Exercise aim:
Please repeat exactly the lines below from the one containing "Where should I click to: Click the words" down to the one containing "Task: Open saved replies speech bubble icon", both included, and nothing else.

Dataset records:
⁂

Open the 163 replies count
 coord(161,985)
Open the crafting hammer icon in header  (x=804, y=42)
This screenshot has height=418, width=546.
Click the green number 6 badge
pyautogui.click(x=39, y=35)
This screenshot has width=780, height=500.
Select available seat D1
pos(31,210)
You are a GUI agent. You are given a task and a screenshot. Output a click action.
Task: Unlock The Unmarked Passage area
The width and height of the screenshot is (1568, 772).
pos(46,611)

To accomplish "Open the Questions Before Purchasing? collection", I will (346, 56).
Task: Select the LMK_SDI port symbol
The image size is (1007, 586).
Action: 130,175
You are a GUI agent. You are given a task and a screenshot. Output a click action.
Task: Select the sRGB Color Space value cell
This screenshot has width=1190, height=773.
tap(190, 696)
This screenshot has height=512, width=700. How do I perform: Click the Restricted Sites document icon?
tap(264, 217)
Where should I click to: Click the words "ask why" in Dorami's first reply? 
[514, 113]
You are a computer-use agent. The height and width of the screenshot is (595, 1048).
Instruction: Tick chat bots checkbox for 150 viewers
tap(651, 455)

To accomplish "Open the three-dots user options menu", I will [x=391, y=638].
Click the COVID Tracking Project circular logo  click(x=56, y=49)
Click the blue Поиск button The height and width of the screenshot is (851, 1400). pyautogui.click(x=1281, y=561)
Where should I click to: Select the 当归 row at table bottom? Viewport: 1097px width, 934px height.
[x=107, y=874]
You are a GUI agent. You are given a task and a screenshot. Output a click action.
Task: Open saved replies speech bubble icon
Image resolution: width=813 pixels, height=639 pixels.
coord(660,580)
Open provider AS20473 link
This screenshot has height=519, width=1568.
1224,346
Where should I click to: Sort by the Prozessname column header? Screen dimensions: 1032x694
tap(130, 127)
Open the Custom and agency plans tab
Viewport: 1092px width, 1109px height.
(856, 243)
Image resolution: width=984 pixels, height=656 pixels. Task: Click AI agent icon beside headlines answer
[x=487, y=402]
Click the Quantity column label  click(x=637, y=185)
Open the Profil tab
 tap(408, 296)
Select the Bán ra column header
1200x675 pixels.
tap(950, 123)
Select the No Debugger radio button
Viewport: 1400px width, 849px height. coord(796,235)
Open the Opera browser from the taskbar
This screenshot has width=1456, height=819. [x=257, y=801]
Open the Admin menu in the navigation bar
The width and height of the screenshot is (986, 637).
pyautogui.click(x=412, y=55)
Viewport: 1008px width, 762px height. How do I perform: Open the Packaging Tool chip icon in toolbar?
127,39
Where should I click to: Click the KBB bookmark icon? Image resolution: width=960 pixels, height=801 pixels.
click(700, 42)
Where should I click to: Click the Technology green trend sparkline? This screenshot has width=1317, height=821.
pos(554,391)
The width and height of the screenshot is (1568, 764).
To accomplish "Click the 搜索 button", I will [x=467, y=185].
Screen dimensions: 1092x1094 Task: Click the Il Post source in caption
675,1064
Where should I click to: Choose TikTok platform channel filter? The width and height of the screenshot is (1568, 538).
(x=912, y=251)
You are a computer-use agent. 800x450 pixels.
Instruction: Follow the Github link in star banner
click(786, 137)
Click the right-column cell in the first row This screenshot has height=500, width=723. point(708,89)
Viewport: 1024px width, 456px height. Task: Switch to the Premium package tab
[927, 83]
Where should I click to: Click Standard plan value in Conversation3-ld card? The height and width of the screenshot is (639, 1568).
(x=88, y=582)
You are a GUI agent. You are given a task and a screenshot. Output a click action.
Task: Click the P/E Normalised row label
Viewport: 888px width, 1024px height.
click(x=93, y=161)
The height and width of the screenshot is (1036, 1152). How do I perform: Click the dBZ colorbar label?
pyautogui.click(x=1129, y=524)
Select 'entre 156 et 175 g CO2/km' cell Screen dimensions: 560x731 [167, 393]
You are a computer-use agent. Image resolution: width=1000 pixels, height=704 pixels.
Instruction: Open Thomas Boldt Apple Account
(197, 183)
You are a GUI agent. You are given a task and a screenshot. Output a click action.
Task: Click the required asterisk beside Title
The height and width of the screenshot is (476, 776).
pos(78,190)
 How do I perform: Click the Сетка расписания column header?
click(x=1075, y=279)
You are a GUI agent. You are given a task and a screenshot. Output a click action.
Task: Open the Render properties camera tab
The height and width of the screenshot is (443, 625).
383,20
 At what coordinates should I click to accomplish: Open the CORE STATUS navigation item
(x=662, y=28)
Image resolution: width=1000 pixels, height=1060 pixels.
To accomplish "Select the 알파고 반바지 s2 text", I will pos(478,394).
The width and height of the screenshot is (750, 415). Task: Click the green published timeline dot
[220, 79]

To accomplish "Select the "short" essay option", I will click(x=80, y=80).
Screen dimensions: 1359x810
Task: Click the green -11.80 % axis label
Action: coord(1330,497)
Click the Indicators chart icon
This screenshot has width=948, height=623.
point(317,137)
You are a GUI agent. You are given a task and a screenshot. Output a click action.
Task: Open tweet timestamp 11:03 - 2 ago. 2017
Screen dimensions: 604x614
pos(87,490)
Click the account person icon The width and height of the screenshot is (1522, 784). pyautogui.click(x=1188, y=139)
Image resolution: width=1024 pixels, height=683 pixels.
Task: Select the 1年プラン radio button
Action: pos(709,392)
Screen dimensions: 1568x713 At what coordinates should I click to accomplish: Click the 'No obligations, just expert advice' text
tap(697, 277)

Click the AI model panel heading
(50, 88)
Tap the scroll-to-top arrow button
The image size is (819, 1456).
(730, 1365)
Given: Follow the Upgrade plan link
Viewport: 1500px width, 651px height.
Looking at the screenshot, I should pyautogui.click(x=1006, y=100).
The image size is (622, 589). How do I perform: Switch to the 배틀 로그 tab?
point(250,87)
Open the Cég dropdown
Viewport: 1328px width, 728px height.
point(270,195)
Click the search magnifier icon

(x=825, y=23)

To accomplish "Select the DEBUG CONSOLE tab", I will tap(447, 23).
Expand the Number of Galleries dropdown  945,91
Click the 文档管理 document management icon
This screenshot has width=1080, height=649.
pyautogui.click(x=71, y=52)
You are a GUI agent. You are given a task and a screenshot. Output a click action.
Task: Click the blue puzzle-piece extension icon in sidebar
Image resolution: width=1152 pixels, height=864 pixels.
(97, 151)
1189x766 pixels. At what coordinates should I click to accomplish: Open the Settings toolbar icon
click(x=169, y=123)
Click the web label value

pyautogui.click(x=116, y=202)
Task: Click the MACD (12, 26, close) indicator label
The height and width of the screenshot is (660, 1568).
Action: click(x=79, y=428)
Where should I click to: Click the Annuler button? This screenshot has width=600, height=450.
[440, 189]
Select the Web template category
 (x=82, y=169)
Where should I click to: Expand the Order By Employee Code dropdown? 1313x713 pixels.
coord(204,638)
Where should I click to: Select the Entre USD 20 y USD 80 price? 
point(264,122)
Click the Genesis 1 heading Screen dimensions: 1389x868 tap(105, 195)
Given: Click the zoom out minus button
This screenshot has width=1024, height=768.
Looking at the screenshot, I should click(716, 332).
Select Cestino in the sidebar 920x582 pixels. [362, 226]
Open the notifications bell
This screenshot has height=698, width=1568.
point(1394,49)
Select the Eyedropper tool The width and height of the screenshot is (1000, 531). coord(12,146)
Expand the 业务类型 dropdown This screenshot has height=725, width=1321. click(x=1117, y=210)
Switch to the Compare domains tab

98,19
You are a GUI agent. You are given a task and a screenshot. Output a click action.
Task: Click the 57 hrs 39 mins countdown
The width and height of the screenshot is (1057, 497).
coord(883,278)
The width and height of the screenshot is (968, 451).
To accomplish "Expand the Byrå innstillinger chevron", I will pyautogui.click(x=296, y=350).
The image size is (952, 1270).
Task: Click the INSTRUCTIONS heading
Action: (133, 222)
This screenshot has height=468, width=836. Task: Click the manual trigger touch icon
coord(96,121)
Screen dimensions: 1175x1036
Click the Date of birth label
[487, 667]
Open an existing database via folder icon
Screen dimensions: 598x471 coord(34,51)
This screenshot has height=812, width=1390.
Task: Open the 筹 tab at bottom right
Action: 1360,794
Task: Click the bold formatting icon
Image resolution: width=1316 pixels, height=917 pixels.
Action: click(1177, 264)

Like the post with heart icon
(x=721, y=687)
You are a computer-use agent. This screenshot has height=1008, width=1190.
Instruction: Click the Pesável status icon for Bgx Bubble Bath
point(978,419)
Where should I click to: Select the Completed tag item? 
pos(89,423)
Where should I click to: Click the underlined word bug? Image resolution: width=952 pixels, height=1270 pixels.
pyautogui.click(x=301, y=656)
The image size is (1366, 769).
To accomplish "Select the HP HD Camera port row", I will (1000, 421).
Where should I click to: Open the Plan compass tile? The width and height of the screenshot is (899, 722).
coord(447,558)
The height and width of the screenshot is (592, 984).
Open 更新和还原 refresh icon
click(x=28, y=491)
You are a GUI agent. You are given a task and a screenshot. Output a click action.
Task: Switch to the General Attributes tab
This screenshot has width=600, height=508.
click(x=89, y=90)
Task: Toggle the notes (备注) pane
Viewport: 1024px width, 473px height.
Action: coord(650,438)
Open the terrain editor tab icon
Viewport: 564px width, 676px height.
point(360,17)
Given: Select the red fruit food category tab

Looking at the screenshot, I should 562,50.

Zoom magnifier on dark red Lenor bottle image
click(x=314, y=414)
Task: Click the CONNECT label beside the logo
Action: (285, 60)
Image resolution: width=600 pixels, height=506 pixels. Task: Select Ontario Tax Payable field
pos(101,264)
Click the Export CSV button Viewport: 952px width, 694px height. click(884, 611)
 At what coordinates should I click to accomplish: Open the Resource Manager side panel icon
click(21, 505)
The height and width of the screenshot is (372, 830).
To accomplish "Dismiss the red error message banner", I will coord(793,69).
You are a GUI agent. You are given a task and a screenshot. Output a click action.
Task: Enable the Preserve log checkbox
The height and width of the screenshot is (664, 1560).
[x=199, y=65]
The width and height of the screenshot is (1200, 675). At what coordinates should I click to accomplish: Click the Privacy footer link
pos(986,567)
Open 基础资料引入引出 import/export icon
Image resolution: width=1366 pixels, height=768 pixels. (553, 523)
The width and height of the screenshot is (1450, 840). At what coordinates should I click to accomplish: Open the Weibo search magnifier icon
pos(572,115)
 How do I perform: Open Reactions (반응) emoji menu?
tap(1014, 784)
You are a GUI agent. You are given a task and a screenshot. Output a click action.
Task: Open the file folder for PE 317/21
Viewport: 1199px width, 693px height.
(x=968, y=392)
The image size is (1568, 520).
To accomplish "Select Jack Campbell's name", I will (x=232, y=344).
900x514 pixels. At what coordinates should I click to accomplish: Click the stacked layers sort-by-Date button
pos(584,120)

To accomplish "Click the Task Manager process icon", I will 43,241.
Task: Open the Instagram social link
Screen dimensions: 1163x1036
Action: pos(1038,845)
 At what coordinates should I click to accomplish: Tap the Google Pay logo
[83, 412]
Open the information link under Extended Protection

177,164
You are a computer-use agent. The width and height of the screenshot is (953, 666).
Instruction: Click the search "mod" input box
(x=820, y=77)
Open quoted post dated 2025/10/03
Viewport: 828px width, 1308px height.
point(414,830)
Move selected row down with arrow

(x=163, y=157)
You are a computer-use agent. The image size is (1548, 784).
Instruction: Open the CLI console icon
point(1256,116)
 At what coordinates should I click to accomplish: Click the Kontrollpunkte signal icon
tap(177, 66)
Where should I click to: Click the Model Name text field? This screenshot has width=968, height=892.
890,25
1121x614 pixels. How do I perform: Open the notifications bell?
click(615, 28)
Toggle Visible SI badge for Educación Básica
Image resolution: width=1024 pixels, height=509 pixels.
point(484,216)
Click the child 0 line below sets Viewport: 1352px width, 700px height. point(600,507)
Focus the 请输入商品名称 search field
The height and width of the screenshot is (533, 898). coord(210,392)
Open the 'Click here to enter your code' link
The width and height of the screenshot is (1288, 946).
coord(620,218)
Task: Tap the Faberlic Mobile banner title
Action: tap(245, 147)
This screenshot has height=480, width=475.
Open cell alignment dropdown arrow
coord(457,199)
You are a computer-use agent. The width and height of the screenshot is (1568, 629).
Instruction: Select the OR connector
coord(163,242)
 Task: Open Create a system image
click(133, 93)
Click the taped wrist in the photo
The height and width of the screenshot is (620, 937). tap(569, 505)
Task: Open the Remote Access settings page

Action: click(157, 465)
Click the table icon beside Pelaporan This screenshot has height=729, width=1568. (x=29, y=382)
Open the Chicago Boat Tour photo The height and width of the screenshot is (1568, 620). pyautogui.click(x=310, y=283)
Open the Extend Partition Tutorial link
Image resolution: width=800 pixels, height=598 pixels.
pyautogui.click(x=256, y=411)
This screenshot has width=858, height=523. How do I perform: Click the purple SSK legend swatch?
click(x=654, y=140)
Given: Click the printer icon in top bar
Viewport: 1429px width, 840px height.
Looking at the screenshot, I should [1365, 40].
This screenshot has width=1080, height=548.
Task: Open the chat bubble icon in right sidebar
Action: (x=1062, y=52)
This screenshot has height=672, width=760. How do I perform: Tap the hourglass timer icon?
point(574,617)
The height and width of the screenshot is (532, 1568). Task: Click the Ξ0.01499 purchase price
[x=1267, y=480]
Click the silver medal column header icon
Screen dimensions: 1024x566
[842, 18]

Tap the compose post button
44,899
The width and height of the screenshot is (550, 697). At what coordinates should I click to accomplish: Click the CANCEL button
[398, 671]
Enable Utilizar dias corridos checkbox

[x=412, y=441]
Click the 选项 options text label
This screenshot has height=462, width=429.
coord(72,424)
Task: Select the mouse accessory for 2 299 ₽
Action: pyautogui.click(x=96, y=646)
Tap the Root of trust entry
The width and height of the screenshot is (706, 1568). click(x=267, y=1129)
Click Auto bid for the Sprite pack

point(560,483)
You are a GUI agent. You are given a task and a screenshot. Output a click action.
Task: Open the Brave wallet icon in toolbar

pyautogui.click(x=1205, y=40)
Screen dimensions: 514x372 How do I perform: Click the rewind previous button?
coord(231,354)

⁂

Result below:
Where should I click to: Click the words "ask why" in Dorami's first reply? 
[514, 113]
You are a computer-use agent. The height and width of the screenshot is (595, 1048).
Instruction: Tick chat bots checkbox for 150 viewers
tap(651, 455)

To accomplish "Open the three-dots user options menu", I will [x=391, y=638].
Click the COVID Tracking Project circular logo  click(x=56, y=49)
Click the blue Поиск button The height and width of the screenshot is (851, 1400). pyautogui.click(x=1281, y=561)
Where should I click to: Select the 当归 row at table bottom? Viewport: 1097px width, 934px height.
[x=107, y=874]
You are a GUI agent. You are given a task and a screenshot. Output a click action.
Task: Open saved replies speech bubble icon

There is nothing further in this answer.